→ **Objective**:
Convert the lines of the entries below into a numbered list, omitting any blank lines. Leave the pictures out of your list.

━━ Data provided

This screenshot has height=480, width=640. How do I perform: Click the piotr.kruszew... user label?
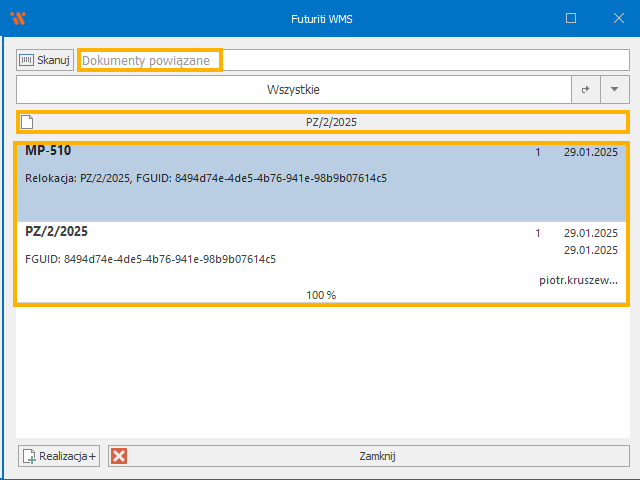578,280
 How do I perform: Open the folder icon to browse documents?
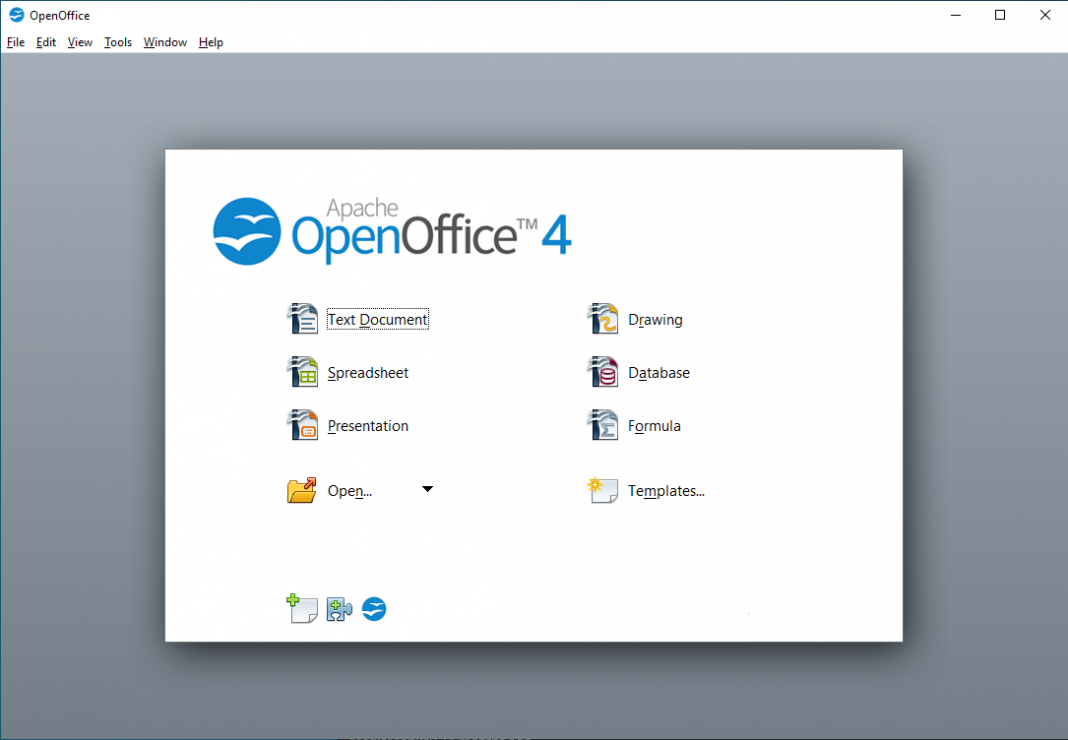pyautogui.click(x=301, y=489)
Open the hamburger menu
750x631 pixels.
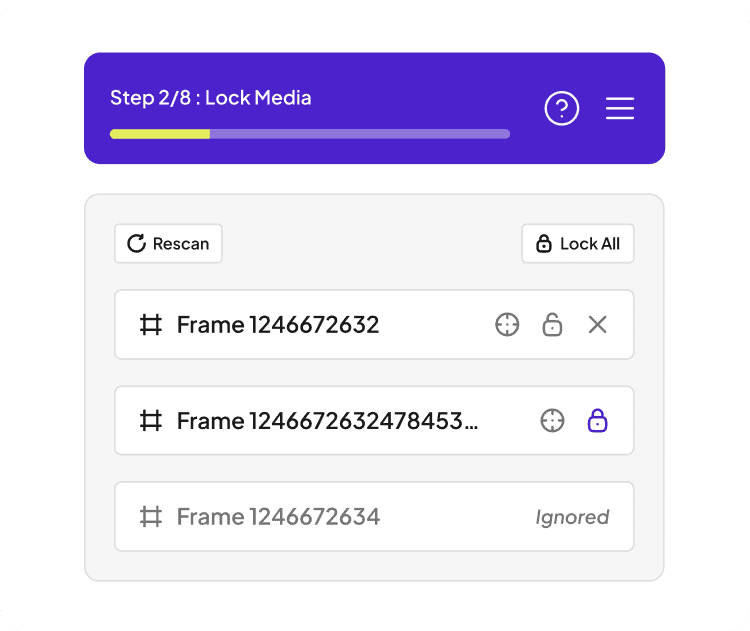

━━━━

→ **Solved exercise**:
1. This screenshot has height=480, width=640. How do I perform: Click the piotr.kruszew... user label?
2. 578,280
3.  How do I perform: Open the folder icon to browse documents?
4. pyautogui.click(x=301, y=489)
5. Open the hamburger menu
6. 750x631 pixels.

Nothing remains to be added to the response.